Le journaliste palestinien Ayyash a été interpellé le 21 septembre à l’aéroport de Schiphol, aux Pays-Bas, sur demande des autorités autrichiennes. Une vingtaine de sympathisants, brandissant des drapeaux palestiniens, s’est rassemblée devant les tribunaux pour exprimer leur soutien à sa libération.
L’Autriche accuse Ayyash d’être impliqué dans le Hamas, notamment en matière de financement. L’IRK (Immigration and Naturalisation Service), l’agence néerlandaise chargée de l’immigration, examine actuellement si les conditions légales pour une extradition sont remplies. Il est important de noter que cette procédure ne porte pas sur la question de la culpabilité ou de l’innocence de l’individu.
Son avocate, Frederieke Dölle, a fermement nié les accusations.
« Il veut souligner que les accusations portées contre lui sont fausses. C’est un journaliste palestinien bien connu qui attire l’attention sur les conditions inhumaines à Gaza depuis des années. »
Frederieke Dölle, avocate
Elle a également souligné que les autorités israéliennes pourchassent son client depuis des années et qu’il n’est pas le seul journaliste à craindre pour sa sécurité.

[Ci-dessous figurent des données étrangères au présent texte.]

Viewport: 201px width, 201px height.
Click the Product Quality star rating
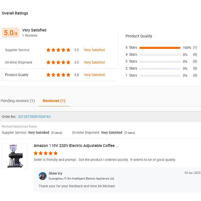(x=58, y=75)
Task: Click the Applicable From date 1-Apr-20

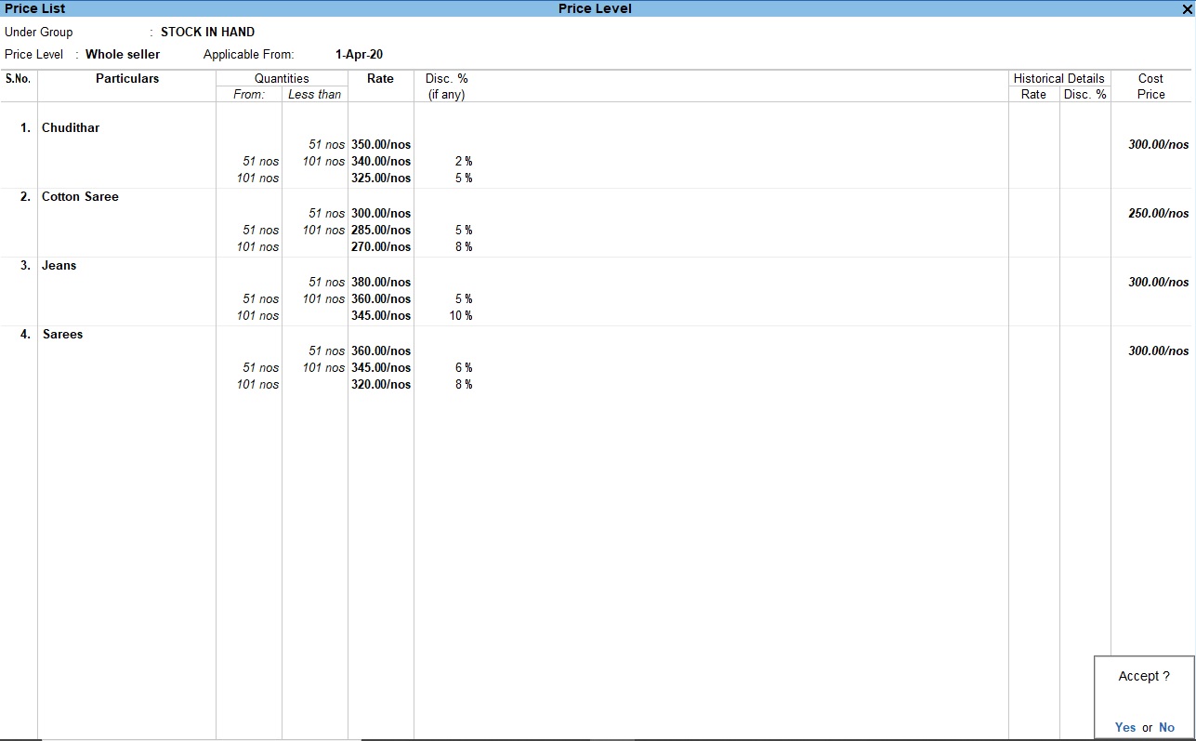Action: coord(359,54)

« Il suppose que les accusations sont basées sur la désinformation israélienne. »
Frederieke Dölle, avocate
Selon elle, les contacts de M. Ayyash avec le Hamas se limitaient à son travail de journaliste.
Lors de son audition devant le tribunal, Ayyash a expliqué être venu aux Pays-Bas pour déposer une plainte contre l’Autriche, en raison du traitement qu’il estime avoir subi avec sa famille. Il a décrit une perquisition violente de son domicile par la police autrichienne, survenue alors que sa femme était enceinte de huit mois.
« Ils sont venus à 7 heures du matin avec armes et violence. »
Ayyash, journaliste
Son avocate s’oppose donc à son extradition vers l’Autriche.
L’état de santé mentale d’Ayyash constitue un autre argument contre son extradition. Il est actuellement soigné dans un centre psychiatrique à Vught pour des traumatismes liés à la guerre et à la persécution. Selon des informations, il aurait eu des gestes d’automutilation et tenté de mettre fin à ses jours. Le juge doit rendre sa décision concernant l’extradition le 11 novembre.